Transforms drawings into a functioning websites
In a recent demo video, Greg Brockman, president and co-founder of OpenAI, showcased GPT-4’s ability to transform a simple hand-drawn sketch into a fully operational website.
Brockman shared a photo of some scribbles labelled ‘My Joke Website’ containing a couple of jokes. He then instructed GPT-4 to "generate concise HTML/JS code to convert this prototype into a vibrant website, where the jokes are substituted with two authentic jokes."
The AI promptly generated functional JavaScript code. This code was then utilised to bring the website to life.
So what are the down sides?
Impressed? You should be. But while the jazz hands are warranted, there is - as you would expect - the odd fly in the AI ointment.
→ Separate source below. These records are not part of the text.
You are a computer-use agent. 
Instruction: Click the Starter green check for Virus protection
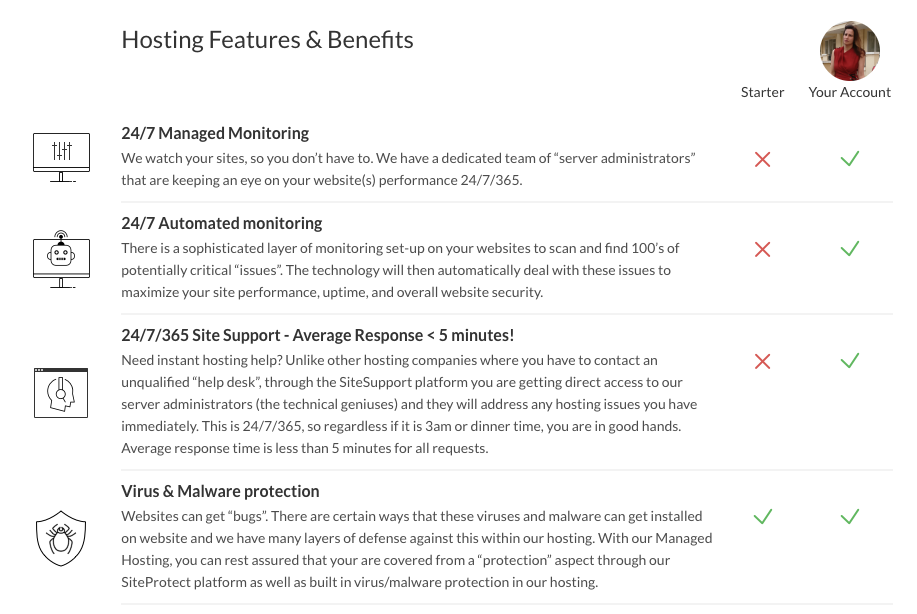click(x=762, y=516)
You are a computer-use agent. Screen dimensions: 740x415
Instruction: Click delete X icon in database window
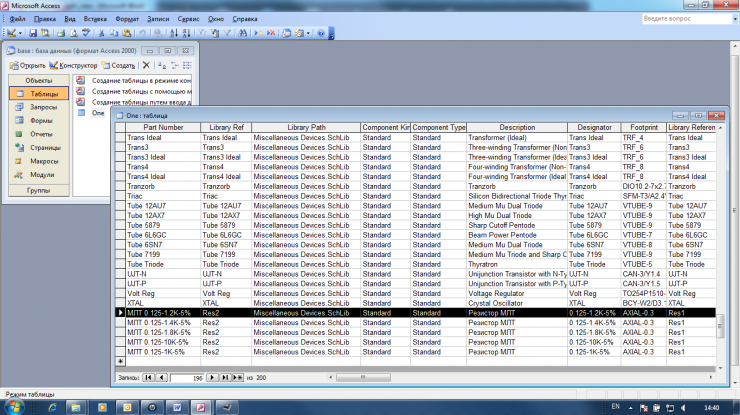click(146, 65)
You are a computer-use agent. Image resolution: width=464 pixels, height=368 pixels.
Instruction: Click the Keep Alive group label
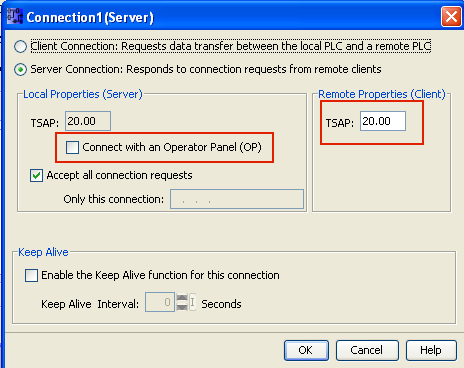pyautogui.click(x=43, y=252)
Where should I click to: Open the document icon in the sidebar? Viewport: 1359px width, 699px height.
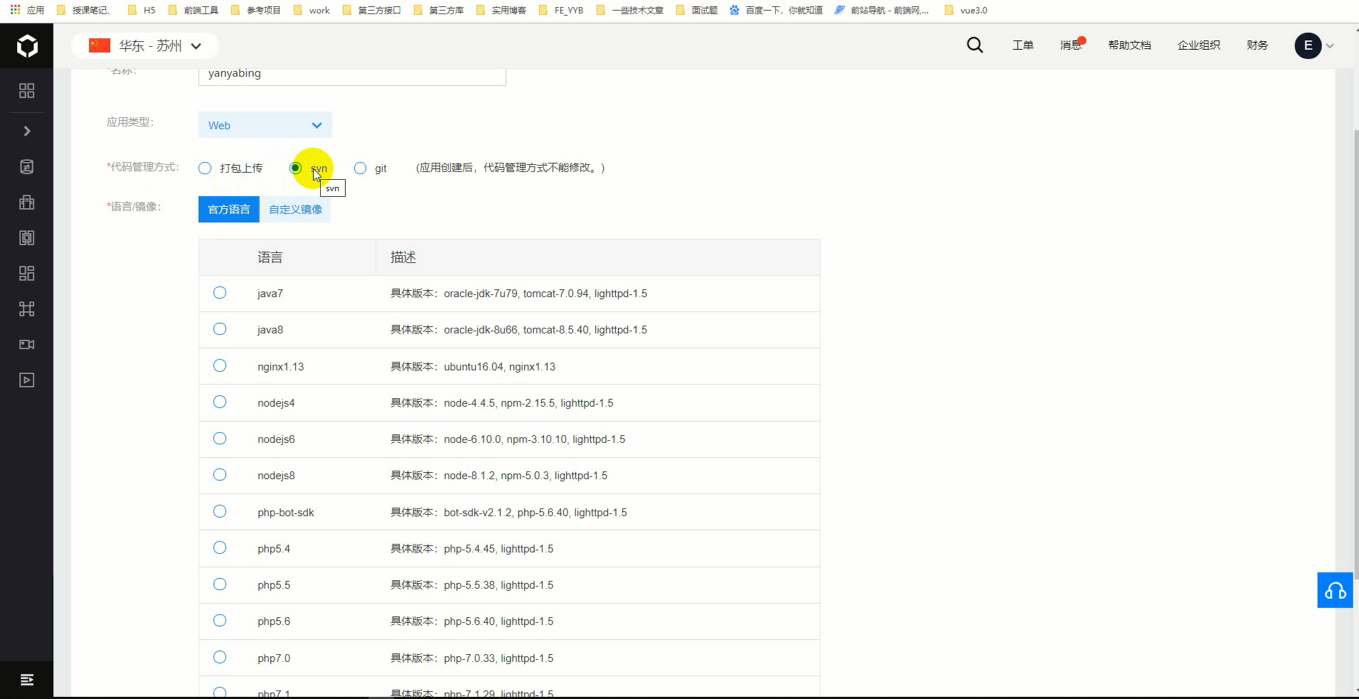26,166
Responses can still be iffy
Despite OpenAI’s significant investment into ensuring results are improved, GPT-4 still has the ability to ‘hallucinate' - i.e. provide incorrect or nonsensical answers to questions. Similar to its predecessor, GPT-4 has no access to external sources of truth or verification, and relies only on its internal knowledge and context, something which Greg Brockman was keen to reiterate in a recent interview with TechCrunch:
“There’s still a lot of problems and mistakes that [the model] makes … but you can really see the jump in skill in things like calculus or law, where it went from being really bad at certain domains to actually quite good relative to humans.”
It’s not free
While ChatGPT is free of charge, GPT-4 can only be accessed via the platform’s $20 a month ChatGPT Plus subscription service. With the bells and whistles multimodal version still widely unavailable, the differences between this paid version and the free one are not abundantly obvious - at least not for occasional users predominantly interested in its Q&A capabilities, thus potentially leaving new subscribers wondering whether the $20 fee is worth it right now. There’s also currently a cap on the number of messages that can be inputted in a three hour period, and an even lower cap is expected as interest grows.
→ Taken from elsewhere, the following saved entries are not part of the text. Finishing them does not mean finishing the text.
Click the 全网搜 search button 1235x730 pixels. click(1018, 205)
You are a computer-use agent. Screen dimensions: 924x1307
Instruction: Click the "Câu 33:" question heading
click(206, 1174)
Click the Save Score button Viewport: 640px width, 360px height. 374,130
It can only provide info up to September 2021
Like its predecessor, GPT-4 can only provide data up to September 2021, putting it way behind the likes of Bing Chat which offers bang up to date info (the irony being that Bing Chat is actually powered by GPT-4). This makes the model pretty redundant for requests such as the one below:
Final thoughts
Not being able to use the multimodal function right now is frustrating to say the least, as this is where I believe GPT-4 will really be a game changer for so many users. Hopefully it won’t be long before this article can be updated with my own fridge recipes and a cornucopia of other image-related experiments. That said, I’m prepared to be patient. If the last few months have taught us anything, it’s that we’re entering a glorious and golden era of AI innovation. I sense this might just be the beginning of a rather extraordinary journey…and I’m happy to come along for the ride.